CHICAGO - Since May 28th of last year, the question seemed to be not if but when he'd be back.
While the Bulls may not have valued Tom Thibodeau as a head coach, a number of organizations coveted the skill set of the coach whose won nearly 65 percent of his games in the NBA.
One of those was the team whom gave the coach his start in the NBA. Going forward with an interim head coach for the 2015-2016 season following the death of Flip Saunders, it appeared that Thibodeau and the Timberwolves could be a potential combination for the future.
After a few weeks of talk and days of more intense speculation Thibodeau is going back home, so to speak.
Twenty-Seven years after taking his first assistant coach job with team Thibodeau was named the head coach of the Timberwolves while also assuming the job as the President of Basketball Operations. ESPN has reported the deal to be for five-years for $40 million with the higher salary coming with added responsibility and control over the future of the franchise.
It's one he began his professional coaching career with back in 1989 when he joined the Timberwolves in their inaugural season as an assistant coach, staying through the 1991 season.
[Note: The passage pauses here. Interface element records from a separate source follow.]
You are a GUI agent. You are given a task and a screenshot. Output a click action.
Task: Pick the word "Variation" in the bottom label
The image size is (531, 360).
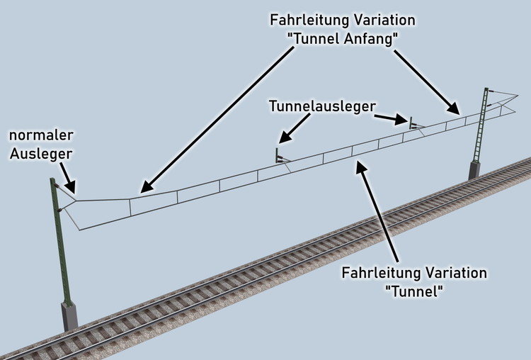point(454,273)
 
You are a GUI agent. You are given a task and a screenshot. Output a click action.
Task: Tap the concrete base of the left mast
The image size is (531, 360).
point(70,315)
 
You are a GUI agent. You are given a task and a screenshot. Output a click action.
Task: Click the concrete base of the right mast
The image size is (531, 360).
point(472,170)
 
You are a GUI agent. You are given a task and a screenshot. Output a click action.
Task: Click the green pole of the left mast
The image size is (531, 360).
point(59,241)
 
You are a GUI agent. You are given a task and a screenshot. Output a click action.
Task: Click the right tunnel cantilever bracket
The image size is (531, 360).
point(410,123)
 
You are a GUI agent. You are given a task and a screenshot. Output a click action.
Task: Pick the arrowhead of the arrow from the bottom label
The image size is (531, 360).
point(362,166)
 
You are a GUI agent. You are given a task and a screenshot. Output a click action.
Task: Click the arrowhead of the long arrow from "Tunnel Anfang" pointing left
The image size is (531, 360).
point(142,189)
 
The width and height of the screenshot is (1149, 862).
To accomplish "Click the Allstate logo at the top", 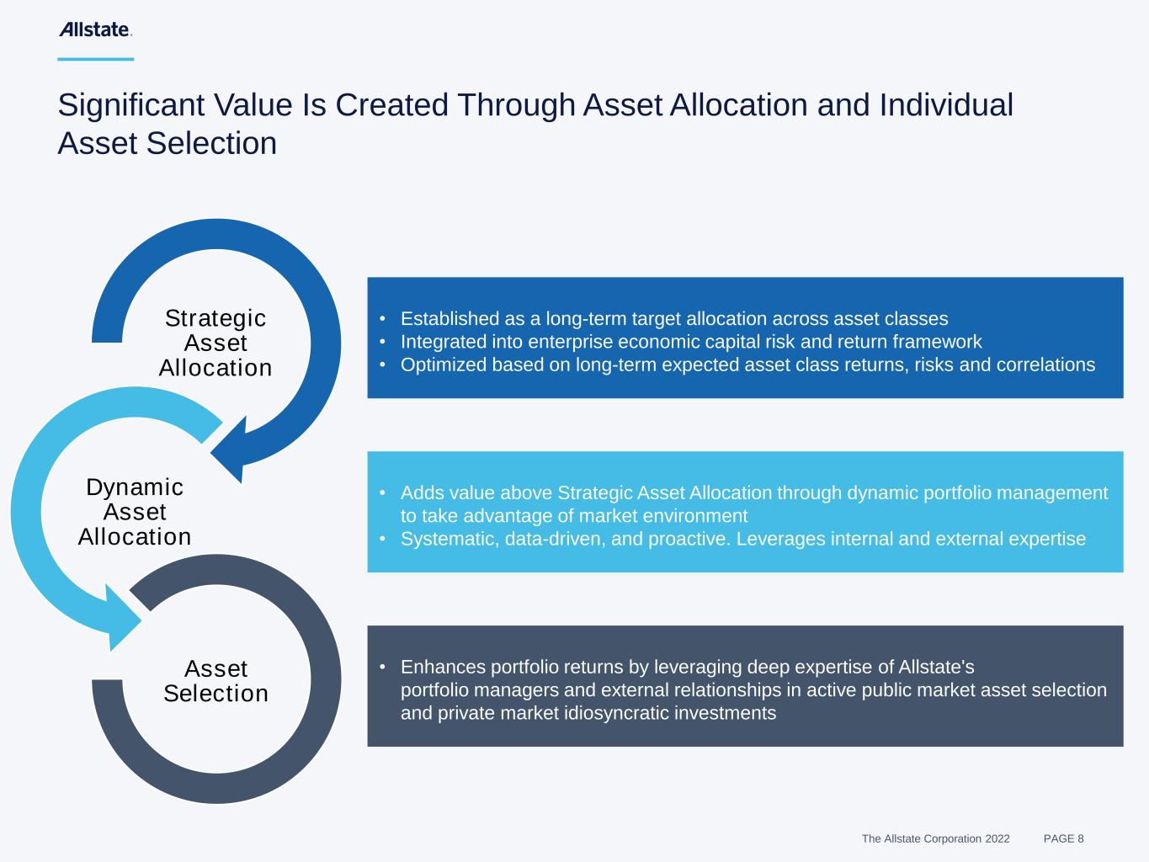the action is coord(95,29).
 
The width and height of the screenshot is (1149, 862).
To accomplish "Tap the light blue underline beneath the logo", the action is coord(96,59).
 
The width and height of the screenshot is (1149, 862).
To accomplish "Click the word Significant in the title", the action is coord(130,105).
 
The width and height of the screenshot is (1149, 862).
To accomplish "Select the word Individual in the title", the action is coord(946,104).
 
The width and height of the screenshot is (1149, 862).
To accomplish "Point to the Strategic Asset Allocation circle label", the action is coord(215,343).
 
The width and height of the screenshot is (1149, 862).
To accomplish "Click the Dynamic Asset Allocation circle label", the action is coord(135,512).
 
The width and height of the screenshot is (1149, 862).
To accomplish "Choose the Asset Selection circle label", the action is coord(216,681).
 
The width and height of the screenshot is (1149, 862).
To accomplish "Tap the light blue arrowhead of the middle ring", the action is coord(122,619).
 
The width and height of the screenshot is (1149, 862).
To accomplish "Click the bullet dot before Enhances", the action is coord(383,667).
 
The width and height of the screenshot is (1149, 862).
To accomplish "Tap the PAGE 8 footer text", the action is coord(1064,838).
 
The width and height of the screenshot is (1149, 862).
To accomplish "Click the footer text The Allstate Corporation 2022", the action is coord(935,838).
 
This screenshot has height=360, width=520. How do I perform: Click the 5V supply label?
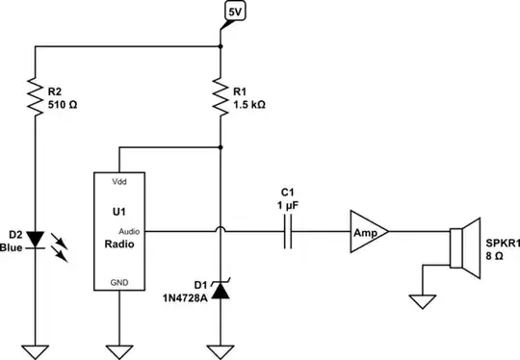point(235,12)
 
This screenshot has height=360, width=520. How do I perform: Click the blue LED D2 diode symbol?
point(36,238)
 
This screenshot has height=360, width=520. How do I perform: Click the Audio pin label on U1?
point(131,231)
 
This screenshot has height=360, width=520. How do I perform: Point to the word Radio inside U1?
point(119,244)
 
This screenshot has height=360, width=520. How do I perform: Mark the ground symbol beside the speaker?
point(421,301)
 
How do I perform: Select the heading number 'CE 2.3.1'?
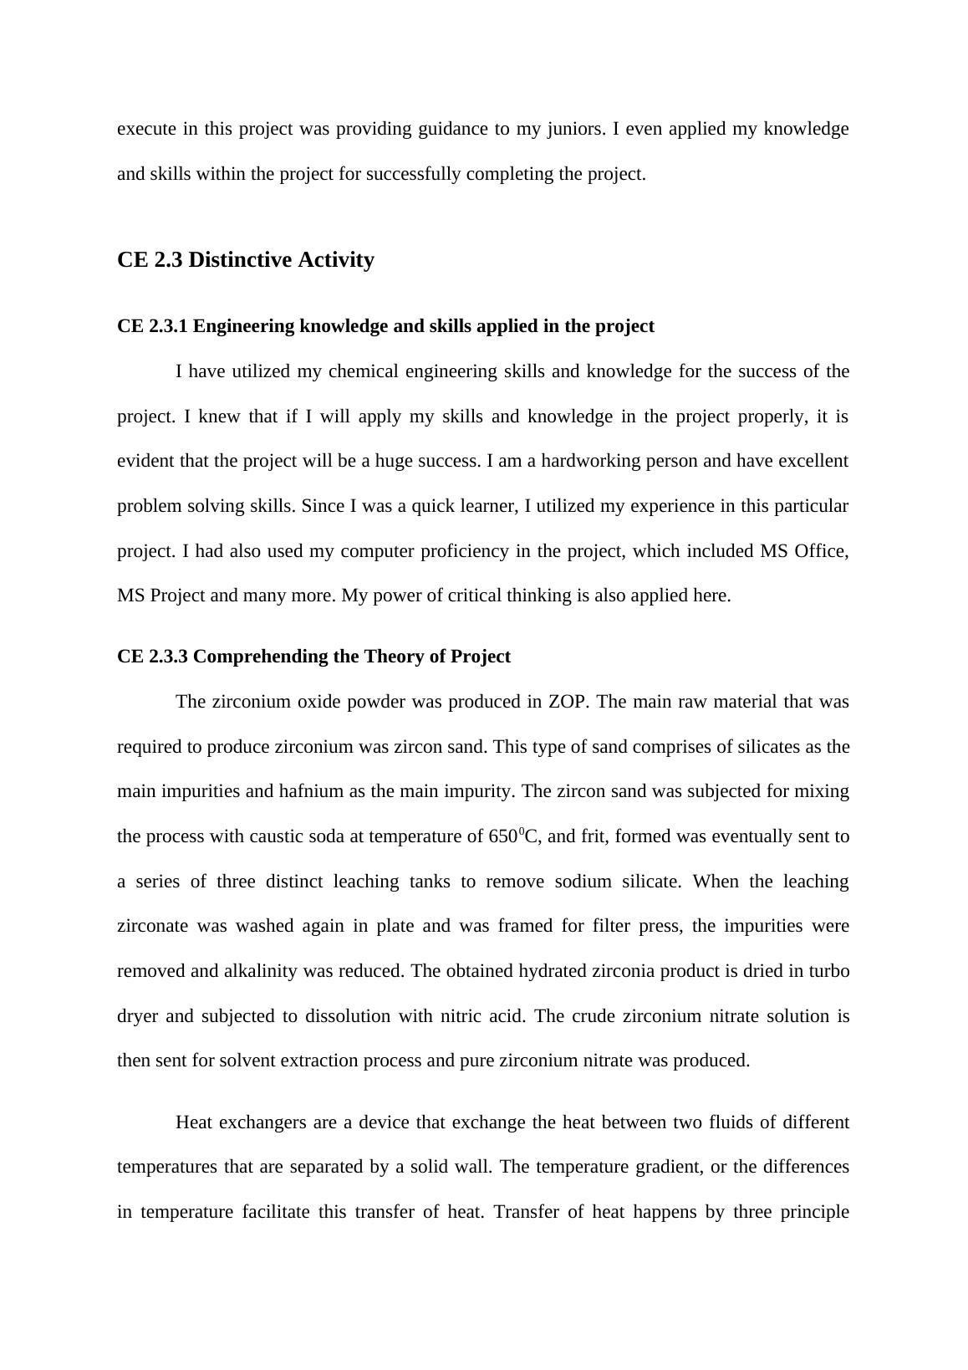(153, 326)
“Through this process we quickly identified Tom as the best leader to shape our talented team and help them realize their full potential. Tom’s resume speaks for itself. He is a proven winner, leader and one of the most well-respected NBA head coaches over the last decade," said owner Glen Taylor in a statement released by the team. "His teams have annually been among the league leaders in defense and we are excited about the approach and mentality he will bring to that side of the ball.
"The future of the Minnesota Timberwolves has never been brighter and we are very pleased to have Tom as our basketball operations leader moving forward."
It's one that has upside despite a 29-53 record this past season. The roster is relatively young featuring two No. 1 overall picks in the NBA Draft with Karl Anthony-Towns and Andrew Wiggins. The dynamic Zach LaVine, a two-time Slam Dunk champion, will enter his third year in the league in 2016-2017.
While his methods were questioned by the Chicago Bulls front office and ultimately led to his firing last may, Thibodeau had plenty of success during his years in the Windy City.
He led the Bulls to the playoffs in each of his five seasons and twice had the best record in the Eastern Conference. In 2011 Thibodeau won the NBA Coach of the Year as he took the Bulls to the Eastern Conference Finals before losing to LeBron James and the Miami Heat. He finished his time with the Bulls with a 255-139 record.